The Malcolm Baldrige National Quality Award is the highest level of national recognition for performance excellence that a U.S. organization can receive. Congress established the Baldrige Program in 1987 to recognize U.S. companies for their achievements in quality and business performance and to raise awareness about the importance of quality and performance excellence in gaining a competitive edge. Congress originally authorized the Baldrige Award to include manufacturing, service, and small business organizations; Congress expanded eligibility to education and health care organizations in 1998. Nonprofit organizations, including government agencies, became eligible for the award in 2007. A total of 18 awards may be given annually across the six categories—manufacturing, service, small business, education, health care, and nonprofit. Within the overall limit of 18, there is no limit on awards in individual categories. To receive the Baldrige Award, an organization must have a role-model organizational management system that ensures continuous improvement in the delivery of products and/or services, demonstrates efficient and effective operations, and provides a way of engaging and responding to customers and other stakeholders. The award is not given for specific products or services. The Baldrige Criteria for Performance Excellence provide a framework that any organization can use to improve overall performance. The Criteria are organized into seven categories: Leadership; Strategic Planning; Customer Focus; Measurement, Analysis, and Knowledge Management; Workforce Focus; Operations Focus; and Results.

What are the effects of the Baldrige Performance Excellence Program?

The Malcolm Baldrige National Quality Award and the Baldrige Award recipients constitute the visible centerpiece of the Baldrige Program. Between 2005 and 2013, 612 U.S. organizations applied for the Baldrige Award. The 95 Baldrige Award winners (including 6 two-time winners) from 1988 through 2013 serve as national role models. In 2010 alone, the 83 applicants for the Baldrige Award represented 277,700 jobs, 1,500 work locations, over $38.5 billion in revenues/budgets, and an estimated 80 million customers served. The value of the services volunteered by the 578 Baldrige examiners in 2010 is estimated at $8.8 million. In addition, 2,270 state Baldrige-based examiners volunteered about $29.5 million in services to evaluate 1,350 organizations at the state level in 2010.

The Baldrige Program’s enabling legislation also designates it as an outreach and education program designed to encourage performance excellence not only in applicants for the award but also in a much broader base of organizations that do not apply for the award. In Building on Baldrige: American Quality for the 21st Century the private Council on Competitiveness, said, “More than any other program, the Baldrige Award is responsible for making quality a national priority and disseminating best practices across the United States.” An October 2001 study of the economic impact of the Baldrige Program, prepared for NIST by Albert N. Link and John T. Scott, conservatively estimated the net private benefits associated with the program to the economy as a whole at $24.65 billion. When compared to the social costs of the program of $119 million, the Baldrige Program’s social benefit-to-cost ratio is 207-to-1. A new study of the Baldrige Program's value to U.S. organizations by Link and Scott released in December 2011 found an even greater benefit-to-cost ratio of 820 to 1.

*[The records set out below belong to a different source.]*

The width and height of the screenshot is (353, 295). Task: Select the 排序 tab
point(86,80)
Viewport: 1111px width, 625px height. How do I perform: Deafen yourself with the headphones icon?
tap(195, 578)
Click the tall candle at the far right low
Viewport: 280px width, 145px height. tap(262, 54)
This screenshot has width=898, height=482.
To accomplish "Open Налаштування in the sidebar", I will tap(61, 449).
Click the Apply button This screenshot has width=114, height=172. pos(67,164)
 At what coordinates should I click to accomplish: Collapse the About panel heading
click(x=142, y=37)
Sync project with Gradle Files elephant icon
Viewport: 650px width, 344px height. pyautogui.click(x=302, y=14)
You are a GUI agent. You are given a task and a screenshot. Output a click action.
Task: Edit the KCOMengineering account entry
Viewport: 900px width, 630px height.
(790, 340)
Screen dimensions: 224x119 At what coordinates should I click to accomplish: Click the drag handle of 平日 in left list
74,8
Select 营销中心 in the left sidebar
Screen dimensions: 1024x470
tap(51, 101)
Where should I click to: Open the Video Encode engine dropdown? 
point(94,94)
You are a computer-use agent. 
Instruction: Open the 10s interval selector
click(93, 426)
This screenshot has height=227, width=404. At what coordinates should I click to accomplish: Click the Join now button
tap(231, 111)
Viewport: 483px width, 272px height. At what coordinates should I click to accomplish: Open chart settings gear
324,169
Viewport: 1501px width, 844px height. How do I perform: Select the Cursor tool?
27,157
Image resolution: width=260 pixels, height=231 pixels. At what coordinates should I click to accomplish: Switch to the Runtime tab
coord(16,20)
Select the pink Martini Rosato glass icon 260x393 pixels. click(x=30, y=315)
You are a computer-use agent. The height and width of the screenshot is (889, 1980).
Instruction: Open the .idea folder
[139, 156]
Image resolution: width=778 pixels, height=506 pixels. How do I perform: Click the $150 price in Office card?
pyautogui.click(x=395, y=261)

Why was the Malcolm Baldrige National Quality Award established?

In the early and mid-1980s, many industry and government leaders saw that a renewed emphasis on quality was no longer an option but rather a necessity for American companies doing business in an ever-expanding and more demanding competitive world market. The Baldrige Award was established to promote the awareness of performance excellence as an important element in competitiveness and was envisioned as a standard of excellence that would help U.S. companies achieve world-class quality. From the outset, Congress anticipated how applicable the Baldrige concepts would be for organizations beyond the business sector, and it since has expanded the award to include the education, health care, and nonprofit (including government) sectors.